PROBLEM DESCRIPTION:
A single number is expected: the count of lines below where the word "computer" occurs.

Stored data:
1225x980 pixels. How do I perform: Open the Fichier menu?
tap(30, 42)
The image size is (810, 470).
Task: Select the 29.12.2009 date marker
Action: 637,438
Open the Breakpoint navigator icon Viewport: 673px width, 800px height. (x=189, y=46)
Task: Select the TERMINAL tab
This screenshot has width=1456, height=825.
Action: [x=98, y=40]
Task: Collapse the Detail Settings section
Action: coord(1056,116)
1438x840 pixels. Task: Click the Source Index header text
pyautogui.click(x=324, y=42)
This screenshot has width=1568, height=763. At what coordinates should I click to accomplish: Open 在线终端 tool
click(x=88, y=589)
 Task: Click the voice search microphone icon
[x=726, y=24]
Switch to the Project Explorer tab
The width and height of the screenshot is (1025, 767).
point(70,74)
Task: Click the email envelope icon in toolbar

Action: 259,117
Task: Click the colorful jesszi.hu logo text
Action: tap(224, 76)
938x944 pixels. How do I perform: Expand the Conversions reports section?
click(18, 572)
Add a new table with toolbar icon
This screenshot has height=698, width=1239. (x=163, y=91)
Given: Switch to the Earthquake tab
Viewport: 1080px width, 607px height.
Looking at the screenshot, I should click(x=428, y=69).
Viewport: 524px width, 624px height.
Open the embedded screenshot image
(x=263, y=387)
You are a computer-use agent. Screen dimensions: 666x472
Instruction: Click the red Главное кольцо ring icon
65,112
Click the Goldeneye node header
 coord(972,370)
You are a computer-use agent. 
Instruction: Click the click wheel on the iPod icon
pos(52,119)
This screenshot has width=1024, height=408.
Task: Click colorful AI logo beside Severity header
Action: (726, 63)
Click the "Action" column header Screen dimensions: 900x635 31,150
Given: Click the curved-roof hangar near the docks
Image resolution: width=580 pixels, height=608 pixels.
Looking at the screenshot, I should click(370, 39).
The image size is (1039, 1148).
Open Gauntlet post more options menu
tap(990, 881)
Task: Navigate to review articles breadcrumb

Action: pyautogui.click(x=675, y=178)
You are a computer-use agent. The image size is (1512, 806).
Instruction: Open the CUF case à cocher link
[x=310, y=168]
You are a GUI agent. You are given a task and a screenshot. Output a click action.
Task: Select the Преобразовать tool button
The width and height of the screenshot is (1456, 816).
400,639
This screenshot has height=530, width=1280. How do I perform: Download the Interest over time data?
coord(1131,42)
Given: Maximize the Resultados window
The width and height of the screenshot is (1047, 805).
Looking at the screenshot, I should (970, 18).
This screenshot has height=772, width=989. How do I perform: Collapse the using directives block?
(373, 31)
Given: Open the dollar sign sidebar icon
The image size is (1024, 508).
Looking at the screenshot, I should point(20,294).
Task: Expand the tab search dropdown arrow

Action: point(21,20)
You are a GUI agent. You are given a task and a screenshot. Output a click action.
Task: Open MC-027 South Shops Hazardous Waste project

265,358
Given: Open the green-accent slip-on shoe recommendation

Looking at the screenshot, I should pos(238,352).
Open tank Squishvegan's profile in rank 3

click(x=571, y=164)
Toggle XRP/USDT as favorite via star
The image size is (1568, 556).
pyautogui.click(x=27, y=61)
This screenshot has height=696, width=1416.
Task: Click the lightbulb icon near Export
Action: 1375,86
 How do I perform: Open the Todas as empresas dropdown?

EXERCISE RESULT:
3